Pictured at left are Paul's macarons-coffee, praline, chocolate and pistachio. My sister got me hooked onto Macarons while visiting her in London. They're different to coconut macaroons that you get in Australia and they've only really taken off within the last year or two in Australia with a couple of places selling them (Lindt cafe and Laurent). They're crispy, chewy, cool and delicious all in one and if that sounds confusing, try one and see what I mean!
Having been lucky enough to visit Laduree Paris, I compared the two macarons and I found that Paul's is generally superior for the ratio of filling to macaroon biscuit, hwoever Lauree has more adventuresome flavours (caramel and salt being a favourite but pistachio being my absolutely consistent favourite) whereas Paul's generally has 4 flavours. Also if you happen to get a Paul's macaron that doesn't have enough filling, then its not as good.
As far as the Australian versions go, the Laurent cafe ones do not do the word macaron justice, they don't have nearly enough filling with only a smear so the luxurious texture suffers. Lindt ones are very pretty and make a lovely gift and they are decent but just not as good as Paul's or Laduree.
I've tried making these from Martha Stewart's recipe and I wasn't too impressed with the recipe. Only 1/3 of them survived and considering how pricey pistachios are here I was not a happy camper. Next time she should provide the tips that you need to ensure that they come out well and you don't get a lot of wastage (maybe that's how she remains so smug while others flounder following her recipes!). Here are some tips that I wholeheartedly agree with as I remade them with a slightly different recipe and 2/3 to 3/4 turned out well. Nigella Lawson has a recipe for Pistachio macaroons in How to be a Domestic Goddess that I will try next. After that, I may have to go to MA (Macarooners Anonymous).

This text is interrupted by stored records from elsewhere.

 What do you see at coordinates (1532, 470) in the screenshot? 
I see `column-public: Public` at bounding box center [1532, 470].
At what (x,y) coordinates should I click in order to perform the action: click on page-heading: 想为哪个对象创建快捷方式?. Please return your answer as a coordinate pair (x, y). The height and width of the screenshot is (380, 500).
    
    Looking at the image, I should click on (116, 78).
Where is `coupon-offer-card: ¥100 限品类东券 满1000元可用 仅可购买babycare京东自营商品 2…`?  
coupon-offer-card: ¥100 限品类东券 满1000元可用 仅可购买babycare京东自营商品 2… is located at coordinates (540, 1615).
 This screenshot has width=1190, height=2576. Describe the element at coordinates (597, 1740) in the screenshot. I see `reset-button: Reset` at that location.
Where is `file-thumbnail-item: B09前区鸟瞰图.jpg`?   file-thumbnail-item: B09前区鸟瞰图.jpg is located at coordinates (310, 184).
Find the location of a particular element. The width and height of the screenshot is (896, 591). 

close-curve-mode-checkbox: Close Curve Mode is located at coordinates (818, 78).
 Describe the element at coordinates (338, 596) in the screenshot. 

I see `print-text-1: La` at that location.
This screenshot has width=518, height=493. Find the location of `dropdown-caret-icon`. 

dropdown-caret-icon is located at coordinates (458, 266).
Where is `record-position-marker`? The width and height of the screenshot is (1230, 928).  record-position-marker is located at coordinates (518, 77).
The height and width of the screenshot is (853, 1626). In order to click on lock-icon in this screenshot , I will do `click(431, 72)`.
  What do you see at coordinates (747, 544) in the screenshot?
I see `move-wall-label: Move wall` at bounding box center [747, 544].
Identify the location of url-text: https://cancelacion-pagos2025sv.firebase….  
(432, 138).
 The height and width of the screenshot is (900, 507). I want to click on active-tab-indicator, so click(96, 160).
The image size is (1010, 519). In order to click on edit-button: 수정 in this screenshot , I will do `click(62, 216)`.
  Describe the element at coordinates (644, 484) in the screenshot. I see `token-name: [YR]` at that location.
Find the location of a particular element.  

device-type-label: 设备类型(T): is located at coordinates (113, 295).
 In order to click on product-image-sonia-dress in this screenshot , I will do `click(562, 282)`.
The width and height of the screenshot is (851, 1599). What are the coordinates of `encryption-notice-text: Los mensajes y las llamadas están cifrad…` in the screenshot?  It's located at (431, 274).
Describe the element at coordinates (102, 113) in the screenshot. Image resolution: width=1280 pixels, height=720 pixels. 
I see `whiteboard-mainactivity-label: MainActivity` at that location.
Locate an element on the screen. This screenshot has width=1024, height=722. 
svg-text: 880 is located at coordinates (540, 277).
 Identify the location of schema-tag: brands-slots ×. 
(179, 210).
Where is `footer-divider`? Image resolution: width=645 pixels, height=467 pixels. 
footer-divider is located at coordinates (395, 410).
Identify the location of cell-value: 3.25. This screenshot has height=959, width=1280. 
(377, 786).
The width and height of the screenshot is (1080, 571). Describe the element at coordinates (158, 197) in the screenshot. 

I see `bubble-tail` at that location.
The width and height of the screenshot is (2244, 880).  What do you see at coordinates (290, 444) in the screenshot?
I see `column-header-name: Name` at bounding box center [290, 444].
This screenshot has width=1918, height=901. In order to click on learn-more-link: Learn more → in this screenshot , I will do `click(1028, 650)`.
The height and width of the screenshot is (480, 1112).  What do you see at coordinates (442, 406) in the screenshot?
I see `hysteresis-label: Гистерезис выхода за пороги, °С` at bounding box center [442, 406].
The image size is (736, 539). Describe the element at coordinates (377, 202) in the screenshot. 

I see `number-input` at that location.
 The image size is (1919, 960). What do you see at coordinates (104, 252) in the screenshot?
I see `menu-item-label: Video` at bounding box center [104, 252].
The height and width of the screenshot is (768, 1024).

By Nigella Lawson from How To Be a Domestic Goddess
These are the world's most elegant macaroons. The color alone, that waxy pale jade, perfectly matches the aromatic delicacy of their taste; and their nutty chewiness melts into the fragrant, soft paste with which they're paired. Of all the recipes in this book, this is the one of which I think I'm most proud: biscuit bliss.
These are perfect at the end of dinner alongside some confectioner's-sugar-dusted raspberries; or alone with coffee, gracefully piled on a plate or cake stand.
For the macaroons:
- 75 grams pistachios
- 125 grams icing sugar
- 2 large egg whites
- 15grams caster sugar
For the buttercream:
- 55 grams pistachios
- 250 grams confectioners' sugar
- 125 grams unsalted butter, softened
- 2 baking sheets, lined with parchment paper
Preheat the oven to 180°C/Gas mark 4
- Grind the pistachios in a food processor along with the icing sugar (this stops them turning into an oily mess), until as fine as dust. Whisk the egg whites until fairly stiff, but not dry, sprinkle the sugar over and whisk until very stiff. Fold the whites into the pistachio-sugar dust, and combine gently. Pipe small rounds onto your lined baking sheet, using a plain 1 cm nozzle. Let them sit for about 10 minutes to form a skin. Then put in the oven and cook for 10-12 minutes: they should be set, but not dried out.
- Remove from the oven and let cool, still on their sheets, while you get on with the filling. This is simple work: grind the nuts and confectioners' sugar in the processoor as before; then cream the butter and continue creaming as you add the nut dust. Make sure you have a well-combined soft buttercream. Then simply sandwich the macaroons together.